Campaign posters depicting PSOE leader Pedro Sanchez and Podemos leader Pablo Iglesias./ Olaf Speier/Shutterstock.
Spain’s bishops have a “troubling disagreement” with the country’s coalition government, led by socialists, which aims at restricting freedom of conscience and marginalizing the teaching of religion in schools, the secretary general of the bishops’ conference has said.
Bishop Luis Javier Argüello Garcia, Auxiliary Bishop of Valladolid, said that while relations in ordinary interactions with government agencies are “cordial and constructive,” with regard to the government’s legislative program there is “troubling disagreement.”
Euthanasia was legalized in the country earlier this year.
Pedro Sánchez of the Spanish Socialist Workers’ Party is prime minister of Spain. His government is a coalition with Unidas Podemos, a left-wing alliance.

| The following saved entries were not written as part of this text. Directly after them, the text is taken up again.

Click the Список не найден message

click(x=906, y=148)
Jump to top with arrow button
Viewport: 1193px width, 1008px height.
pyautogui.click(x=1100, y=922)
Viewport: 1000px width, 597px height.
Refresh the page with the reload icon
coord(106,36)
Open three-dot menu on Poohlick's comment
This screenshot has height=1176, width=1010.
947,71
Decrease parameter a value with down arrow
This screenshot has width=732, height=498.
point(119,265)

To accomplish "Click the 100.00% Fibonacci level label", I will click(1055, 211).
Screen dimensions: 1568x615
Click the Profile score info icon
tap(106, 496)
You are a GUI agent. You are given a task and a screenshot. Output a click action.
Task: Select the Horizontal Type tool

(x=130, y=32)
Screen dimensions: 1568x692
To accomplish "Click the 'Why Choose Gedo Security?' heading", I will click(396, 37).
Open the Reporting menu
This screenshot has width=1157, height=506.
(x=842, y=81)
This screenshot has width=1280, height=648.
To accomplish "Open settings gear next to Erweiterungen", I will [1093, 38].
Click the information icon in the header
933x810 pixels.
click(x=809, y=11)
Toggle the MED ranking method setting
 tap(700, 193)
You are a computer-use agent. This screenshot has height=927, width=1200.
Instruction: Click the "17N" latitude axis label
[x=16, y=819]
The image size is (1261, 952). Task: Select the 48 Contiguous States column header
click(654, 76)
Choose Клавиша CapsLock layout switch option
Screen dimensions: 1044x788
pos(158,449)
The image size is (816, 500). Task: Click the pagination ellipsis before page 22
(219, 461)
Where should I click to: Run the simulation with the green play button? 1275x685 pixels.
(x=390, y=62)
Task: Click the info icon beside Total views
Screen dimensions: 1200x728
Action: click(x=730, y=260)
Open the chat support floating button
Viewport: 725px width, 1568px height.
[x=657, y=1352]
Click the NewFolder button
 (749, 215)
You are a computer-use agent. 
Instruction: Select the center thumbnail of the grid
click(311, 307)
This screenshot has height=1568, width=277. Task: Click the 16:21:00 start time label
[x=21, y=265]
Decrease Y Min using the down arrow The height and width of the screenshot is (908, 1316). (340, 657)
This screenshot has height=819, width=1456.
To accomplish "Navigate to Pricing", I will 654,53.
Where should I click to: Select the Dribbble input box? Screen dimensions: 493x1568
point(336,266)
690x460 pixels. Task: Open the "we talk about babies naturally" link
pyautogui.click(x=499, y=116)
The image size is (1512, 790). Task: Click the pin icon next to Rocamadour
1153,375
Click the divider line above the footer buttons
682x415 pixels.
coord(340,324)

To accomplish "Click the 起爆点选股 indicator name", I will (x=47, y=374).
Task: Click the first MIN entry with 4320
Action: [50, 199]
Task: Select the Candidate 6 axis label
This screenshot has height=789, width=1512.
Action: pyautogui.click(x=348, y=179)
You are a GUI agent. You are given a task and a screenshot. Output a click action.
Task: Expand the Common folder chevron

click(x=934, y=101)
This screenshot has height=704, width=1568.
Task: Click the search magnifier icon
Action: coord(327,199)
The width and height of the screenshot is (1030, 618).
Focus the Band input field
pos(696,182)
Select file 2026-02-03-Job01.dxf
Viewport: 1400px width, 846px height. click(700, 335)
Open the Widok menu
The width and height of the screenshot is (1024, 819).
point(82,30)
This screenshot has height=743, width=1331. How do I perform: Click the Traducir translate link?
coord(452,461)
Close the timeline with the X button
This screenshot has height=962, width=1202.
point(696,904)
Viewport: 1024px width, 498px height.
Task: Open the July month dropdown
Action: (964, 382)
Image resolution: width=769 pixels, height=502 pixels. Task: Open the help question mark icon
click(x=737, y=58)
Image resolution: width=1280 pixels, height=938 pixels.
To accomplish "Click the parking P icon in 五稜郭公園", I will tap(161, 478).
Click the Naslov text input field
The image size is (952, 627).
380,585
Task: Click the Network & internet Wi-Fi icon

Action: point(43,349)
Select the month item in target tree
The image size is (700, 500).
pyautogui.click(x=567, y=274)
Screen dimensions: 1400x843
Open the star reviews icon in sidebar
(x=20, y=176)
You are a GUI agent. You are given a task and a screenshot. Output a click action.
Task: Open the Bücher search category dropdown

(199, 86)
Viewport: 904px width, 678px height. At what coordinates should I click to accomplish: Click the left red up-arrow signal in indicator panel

“We are concerned about the (government’s) legislative program because we are seeing how an anthropological vision is being proposed and set in place,” Bishop Argüello explained.
He pointed to recent laws which make clear the government’s anthropological vision, such as the education law which eliminates the optional subject of religion from the student’s grade point average and sidelines state subsidized (mostly Catholic) private schools to the point of their probable demise; the legalization of euthanasia; and the law on minors which undermines parental rights.
Proposed legislation includes a bill allowing minors to seek gender transition without parental consent, and to allow 16 and 17 year olds to procure abortion without parental consent.
“Certainly this proposal worries us and so in our relationship with the government and its legislative agenda we are a state of disagreement,” Bishop Argüello said.
He said a bill on conscience “reduces religious freedom to a matter of conscience alone, certainly in line with a general proposal to privatize the life of faith, or to box in the exercise of one’s own faith within the conscience or in the sacristy of each church.”
That bill, which seeks to establish a strictly secular state with no relationship with the Church, was part of the platform in the deal struck between PSOE and Podemos to form a coalition government.
The freedom of conscience bill “doesn’t take into account that religious freedom, which undoubtedly has to do with conscience, also has to do with belonging to a people, it has to do with the enlightenment of reason and the ability to form judgements on everyday events and to express one’s faith. Not only in worship but also in the public square, which means the people living their faith as the believers themselves see it,” the bishop said.
Bishop Argüello stressed that the bishops of Spain “are concerned” about this bill that seeks “the reduction of the religious to the private sphere, the reduction of conscience without its public expression or limiting it to the sacristy, excluding it from the public square or the social fabric.”